◆ TASK REQUIREMENTS ◆
Resize the data between the lines holding "2018年8月 (16, 677)" and "2019年6月 (16, 623)", inclusive, and give only those lines. Write out each line again, request text included, with every coordinate in the answers multiplied by 1.95 and rounded to a whole number, halves rounded up.

◆ INFORMATION SUPPLIED ◆
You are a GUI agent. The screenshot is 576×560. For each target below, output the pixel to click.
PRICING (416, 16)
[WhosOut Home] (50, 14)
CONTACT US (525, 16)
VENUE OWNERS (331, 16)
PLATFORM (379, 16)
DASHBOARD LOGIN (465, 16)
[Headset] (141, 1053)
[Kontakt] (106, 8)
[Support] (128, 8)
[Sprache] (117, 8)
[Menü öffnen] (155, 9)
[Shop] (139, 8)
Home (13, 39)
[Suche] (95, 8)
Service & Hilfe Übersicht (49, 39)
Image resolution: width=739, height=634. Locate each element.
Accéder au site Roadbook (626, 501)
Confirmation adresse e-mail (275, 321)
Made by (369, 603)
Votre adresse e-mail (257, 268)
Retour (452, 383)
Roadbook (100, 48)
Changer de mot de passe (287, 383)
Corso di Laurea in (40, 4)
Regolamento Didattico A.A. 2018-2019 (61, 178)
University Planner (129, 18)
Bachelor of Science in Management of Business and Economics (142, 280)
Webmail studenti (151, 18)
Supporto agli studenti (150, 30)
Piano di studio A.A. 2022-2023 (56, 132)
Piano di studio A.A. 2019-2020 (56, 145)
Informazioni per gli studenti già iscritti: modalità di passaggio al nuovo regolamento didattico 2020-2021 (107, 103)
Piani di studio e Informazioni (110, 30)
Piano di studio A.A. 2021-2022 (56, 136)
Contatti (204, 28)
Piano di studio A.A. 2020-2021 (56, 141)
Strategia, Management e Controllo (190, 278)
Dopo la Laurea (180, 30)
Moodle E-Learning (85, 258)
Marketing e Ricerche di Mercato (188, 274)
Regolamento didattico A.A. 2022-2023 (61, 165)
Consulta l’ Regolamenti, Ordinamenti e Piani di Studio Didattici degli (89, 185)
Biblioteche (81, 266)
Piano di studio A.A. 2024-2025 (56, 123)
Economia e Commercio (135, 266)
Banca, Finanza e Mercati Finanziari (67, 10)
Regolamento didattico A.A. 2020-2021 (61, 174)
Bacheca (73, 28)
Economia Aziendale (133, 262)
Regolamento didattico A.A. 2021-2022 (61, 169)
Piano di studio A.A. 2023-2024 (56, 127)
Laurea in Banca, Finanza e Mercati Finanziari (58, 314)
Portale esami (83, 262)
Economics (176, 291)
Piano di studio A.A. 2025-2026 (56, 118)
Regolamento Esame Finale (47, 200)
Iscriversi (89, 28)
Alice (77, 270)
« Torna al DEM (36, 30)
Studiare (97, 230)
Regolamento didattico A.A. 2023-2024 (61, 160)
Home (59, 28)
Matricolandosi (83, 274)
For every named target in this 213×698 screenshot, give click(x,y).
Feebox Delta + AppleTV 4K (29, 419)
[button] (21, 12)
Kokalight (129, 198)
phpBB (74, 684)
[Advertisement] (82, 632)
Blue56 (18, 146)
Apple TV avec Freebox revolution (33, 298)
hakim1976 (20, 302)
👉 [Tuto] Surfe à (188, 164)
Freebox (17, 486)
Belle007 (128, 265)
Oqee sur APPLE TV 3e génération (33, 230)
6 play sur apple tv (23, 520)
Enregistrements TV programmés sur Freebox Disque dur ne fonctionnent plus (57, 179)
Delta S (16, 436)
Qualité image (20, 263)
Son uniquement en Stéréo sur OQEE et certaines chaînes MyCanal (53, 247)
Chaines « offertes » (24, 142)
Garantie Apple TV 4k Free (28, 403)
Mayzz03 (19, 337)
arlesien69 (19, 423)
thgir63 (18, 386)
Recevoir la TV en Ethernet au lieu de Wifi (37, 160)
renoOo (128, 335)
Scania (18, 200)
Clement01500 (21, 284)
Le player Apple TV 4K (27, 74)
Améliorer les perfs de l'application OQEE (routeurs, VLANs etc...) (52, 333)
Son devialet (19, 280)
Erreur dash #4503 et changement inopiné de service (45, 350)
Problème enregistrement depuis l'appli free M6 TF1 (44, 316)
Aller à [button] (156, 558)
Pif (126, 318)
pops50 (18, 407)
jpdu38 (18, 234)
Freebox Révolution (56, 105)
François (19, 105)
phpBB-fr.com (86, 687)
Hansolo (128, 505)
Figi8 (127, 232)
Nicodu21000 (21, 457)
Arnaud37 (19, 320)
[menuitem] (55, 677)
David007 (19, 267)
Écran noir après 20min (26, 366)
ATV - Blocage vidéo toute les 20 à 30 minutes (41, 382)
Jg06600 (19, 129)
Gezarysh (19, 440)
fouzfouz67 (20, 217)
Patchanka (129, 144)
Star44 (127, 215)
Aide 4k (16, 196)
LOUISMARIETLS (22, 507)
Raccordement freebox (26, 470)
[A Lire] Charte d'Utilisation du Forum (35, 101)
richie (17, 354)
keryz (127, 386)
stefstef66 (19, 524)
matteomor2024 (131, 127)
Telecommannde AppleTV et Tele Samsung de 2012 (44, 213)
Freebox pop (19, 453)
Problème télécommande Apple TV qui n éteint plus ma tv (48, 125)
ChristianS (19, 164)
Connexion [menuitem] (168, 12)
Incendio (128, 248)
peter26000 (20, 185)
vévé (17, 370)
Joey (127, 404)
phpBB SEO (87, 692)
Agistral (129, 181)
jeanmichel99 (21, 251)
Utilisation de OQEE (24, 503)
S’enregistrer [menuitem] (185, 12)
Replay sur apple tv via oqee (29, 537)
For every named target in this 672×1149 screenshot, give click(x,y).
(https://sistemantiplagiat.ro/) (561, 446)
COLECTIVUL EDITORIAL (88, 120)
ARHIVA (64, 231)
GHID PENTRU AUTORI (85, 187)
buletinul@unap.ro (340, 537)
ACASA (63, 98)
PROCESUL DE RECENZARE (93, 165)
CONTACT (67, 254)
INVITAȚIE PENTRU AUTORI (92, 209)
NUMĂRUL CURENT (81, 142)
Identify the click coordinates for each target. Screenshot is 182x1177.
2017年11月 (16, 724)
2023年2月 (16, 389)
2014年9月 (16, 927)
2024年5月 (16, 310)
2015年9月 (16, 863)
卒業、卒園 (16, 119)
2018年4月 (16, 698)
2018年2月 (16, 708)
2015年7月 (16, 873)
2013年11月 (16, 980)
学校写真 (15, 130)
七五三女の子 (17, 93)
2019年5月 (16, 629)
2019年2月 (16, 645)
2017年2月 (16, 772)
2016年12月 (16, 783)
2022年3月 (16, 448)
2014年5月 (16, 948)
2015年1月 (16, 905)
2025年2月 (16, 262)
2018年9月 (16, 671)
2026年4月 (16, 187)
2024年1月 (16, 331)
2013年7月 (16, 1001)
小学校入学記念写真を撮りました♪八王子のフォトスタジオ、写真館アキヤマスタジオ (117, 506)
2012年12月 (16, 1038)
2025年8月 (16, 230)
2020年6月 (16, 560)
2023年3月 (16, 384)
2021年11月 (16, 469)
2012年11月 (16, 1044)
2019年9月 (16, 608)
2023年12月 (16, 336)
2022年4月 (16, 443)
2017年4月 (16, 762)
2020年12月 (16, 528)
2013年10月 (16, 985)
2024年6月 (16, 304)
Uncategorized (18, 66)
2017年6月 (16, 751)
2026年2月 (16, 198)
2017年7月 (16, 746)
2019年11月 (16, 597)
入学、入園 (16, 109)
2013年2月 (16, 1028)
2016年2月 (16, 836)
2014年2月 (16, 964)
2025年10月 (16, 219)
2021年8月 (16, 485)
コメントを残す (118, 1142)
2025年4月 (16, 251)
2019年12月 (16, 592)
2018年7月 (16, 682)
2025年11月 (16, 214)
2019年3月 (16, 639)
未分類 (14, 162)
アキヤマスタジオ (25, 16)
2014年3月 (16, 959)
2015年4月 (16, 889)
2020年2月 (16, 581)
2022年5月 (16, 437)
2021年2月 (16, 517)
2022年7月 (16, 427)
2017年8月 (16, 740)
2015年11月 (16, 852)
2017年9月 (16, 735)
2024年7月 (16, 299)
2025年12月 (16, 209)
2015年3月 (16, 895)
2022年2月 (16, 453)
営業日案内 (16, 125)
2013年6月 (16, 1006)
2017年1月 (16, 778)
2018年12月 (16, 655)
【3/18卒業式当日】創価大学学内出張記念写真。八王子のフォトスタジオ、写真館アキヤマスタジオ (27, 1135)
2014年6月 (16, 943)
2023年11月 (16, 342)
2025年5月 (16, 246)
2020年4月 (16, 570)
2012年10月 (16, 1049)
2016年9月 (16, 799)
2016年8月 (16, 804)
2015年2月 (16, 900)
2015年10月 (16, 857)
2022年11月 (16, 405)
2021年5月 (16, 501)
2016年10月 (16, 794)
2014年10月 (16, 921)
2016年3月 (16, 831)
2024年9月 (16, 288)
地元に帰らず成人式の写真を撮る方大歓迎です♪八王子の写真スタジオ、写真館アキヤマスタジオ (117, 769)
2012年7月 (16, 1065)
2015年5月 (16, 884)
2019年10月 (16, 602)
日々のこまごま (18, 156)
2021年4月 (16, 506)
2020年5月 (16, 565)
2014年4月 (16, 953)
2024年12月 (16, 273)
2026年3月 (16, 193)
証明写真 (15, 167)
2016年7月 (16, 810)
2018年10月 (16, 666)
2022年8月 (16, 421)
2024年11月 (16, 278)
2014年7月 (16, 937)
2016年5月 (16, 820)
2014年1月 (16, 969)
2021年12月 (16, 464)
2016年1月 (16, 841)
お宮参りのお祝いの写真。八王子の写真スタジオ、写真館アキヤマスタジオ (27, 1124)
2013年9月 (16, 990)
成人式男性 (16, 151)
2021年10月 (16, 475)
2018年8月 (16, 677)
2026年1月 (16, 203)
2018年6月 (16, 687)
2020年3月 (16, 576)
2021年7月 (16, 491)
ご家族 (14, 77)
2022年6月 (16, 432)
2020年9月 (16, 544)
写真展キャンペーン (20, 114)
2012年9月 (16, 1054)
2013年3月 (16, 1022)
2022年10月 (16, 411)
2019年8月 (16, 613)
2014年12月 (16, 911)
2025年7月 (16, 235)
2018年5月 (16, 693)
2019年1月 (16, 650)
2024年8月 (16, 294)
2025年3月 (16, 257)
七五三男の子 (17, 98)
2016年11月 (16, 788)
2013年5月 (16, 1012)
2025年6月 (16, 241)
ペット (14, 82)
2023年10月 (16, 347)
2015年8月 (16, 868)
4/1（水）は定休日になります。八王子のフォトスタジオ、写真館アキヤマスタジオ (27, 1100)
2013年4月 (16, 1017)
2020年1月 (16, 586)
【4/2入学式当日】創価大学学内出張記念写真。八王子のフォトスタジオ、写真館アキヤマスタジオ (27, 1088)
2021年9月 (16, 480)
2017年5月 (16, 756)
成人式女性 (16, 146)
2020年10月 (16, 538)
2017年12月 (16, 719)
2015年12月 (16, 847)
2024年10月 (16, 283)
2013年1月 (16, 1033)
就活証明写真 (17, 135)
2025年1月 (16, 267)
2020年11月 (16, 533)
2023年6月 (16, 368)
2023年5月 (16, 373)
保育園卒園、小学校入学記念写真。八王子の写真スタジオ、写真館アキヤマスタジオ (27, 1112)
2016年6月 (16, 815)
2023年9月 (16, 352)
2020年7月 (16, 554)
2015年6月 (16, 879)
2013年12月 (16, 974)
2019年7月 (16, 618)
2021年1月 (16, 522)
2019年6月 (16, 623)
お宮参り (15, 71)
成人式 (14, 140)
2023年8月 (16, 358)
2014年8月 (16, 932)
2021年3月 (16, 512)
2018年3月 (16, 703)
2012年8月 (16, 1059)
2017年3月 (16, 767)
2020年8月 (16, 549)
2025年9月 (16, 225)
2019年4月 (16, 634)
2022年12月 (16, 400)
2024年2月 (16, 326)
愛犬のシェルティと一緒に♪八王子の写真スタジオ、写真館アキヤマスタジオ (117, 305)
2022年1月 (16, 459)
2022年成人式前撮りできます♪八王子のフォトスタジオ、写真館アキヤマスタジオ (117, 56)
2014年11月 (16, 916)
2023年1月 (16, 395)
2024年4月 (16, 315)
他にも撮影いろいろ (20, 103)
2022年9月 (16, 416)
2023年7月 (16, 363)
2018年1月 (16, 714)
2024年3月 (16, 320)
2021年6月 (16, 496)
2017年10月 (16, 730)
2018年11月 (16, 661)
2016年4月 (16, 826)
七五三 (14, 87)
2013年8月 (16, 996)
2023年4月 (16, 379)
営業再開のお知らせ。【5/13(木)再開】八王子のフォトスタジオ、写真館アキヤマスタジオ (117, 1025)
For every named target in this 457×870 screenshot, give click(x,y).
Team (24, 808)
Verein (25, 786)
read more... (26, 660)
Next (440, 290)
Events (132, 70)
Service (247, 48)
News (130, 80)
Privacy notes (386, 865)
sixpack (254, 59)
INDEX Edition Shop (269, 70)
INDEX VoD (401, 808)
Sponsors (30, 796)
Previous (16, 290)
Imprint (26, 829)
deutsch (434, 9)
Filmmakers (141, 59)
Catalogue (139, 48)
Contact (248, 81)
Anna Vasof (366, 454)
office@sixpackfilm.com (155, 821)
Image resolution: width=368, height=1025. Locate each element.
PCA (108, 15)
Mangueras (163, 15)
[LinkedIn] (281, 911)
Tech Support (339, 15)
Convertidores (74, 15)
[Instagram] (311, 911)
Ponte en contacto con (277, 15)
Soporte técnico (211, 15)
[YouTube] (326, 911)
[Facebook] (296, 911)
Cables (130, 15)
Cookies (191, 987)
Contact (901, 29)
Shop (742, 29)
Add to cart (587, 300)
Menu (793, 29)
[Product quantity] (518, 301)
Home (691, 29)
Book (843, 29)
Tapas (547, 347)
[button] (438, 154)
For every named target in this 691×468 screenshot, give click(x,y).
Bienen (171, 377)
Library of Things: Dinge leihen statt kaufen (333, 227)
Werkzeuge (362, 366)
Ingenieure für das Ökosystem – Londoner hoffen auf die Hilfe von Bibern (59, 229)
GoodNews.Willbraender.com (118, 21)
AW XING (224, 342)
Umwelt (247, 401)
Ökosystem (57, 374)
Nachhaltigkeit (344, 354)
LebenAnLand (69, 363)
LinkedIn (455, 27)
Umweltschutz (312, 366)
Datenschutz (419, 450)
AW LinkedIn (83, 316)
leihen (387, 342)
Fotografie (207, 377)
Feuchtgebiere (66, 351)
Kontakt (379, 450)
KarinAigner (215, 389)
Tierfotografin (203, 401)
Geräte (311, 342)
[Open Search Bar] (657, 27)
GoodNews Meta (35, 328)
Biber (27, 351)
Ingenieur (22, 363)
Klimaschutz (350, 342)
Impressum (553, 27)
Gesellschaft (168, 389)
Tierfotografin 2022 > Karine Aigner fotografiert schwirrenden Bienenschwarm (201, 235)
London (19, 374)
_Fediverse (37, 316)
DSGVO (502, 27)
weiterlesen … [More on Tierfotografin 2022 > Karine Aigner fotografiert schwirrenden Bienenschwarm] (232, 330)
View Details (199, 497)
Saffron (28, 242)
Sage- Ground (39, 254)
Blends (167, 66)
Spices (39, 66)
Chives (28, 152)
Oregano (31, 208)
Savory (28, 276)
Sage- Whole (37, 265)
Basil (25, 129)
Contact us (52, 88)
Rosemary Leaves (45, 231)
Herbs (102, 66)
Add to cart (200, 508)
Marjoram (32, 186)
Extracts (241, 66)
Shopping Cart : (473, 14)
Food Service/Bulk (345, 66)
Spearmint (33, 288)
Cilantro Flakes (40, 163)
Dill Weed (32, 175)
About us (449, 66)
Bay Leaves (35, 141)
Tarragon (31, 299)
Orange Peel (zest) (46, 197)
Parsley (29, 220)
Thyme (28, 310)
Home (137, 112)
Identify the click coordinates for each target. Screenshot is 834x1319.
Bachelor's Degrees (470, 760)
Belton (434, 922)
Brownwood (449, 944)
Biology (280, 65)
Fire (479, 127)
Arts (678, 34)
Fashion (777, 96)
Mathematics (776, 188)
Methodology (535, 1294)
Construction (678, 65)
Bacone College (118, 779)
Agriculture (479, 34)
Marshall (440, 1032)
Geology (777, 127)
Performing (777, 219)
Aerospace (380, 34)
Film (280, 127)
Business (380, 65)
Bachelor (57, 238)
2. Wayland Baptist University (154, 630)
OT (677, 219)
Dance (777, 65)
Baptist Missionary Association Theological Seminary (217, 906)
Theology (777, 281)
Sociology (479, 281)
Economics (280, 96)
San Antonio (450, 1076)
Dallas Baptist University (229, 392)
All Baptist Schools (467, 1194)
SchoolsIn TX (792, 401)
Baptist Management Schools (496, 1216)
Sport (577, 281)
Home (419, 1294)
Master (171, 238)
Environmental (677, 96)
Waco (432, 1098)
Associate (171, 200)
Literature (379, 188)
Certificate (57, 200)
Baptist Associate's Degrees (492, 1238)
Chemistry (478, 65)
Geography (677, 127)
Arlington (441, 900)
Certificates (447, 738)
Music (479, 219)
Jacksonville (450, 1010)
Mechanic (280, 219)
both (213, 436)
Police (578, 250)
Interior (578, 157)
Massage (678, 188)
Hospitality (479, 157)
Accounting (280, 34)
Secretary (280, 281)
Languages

◆ THE REPLY ◆
2018年8月 (31, 1320)
2026年1月 (31, 396)
2018年6月 (31, 1340)
2020年3月 (31, 1123)
2021年7月 (31, 957)
ご家族 (27, 150)
2022年6月 (31, 842)
2020年9月 (31, 1061)
写真展キャンペーン (39, 222)
2012年9月 (31, 2055)
2013年3月 (31, 1993)
2022年10月 (31, 801)
2019年8月 (31, 1195)
2014年12月 (31, 1776)
2025年7月 (31, 458)
2018年5月 (31, 1351)
2019年1月 (31, 1268)
2024年8月 (31, 573)
2025年3月 (31, 501)
七五三男の子 (33, 191)
2016年11月 (31, 1537)
2013年5月 (31, 1973)
2025年6月 (31, 470)
ペット (27, 160)
2023年10月 (31, 677)
2015年8月 (31, 1693)
4/1（水）は定休日になります。八王子のフォトスタジオ、写真館アキヤマスタジオ (53, 2145)
2013年4月 (31, 1983)
2020年1月 (31, 1143)
【4/2入学式当日】創価大学学内出張記念写真。八王子のフォトスタジオ、写真館アキヤマスタジオ (53, 2122)
2021年9月 (31, 936)
2017年5月 (31, 1474)
成人式女性 (31, 285)
2020年10月 (31, 1049)
2017年12月 (31, 1402)
2015年12月 (31, 1652)
2024年10月 (31, 552)
2013年1月 (31, 2014)
就活証明写真 (33, 263)
2025年1月 (31, 521)
2020年11月 (31, 1039)
2023年6月 (31, 718)
2023年5月 (31, 727)
保育園卒園、小学校入学記念写真。八王子の写真スタジオ、写真館アキヤマスタジオ (53, 2168)
2016年6月 (31, 1589)
2023年9月 (31, 686)
2020年7月 (31, 1080)
2015年6月 (31, 1714)
2013年12月 (31, 1899)
2019年7月 (31, 1205)
2021年1月 (31, 1018)
2019年6月 (31, 1215)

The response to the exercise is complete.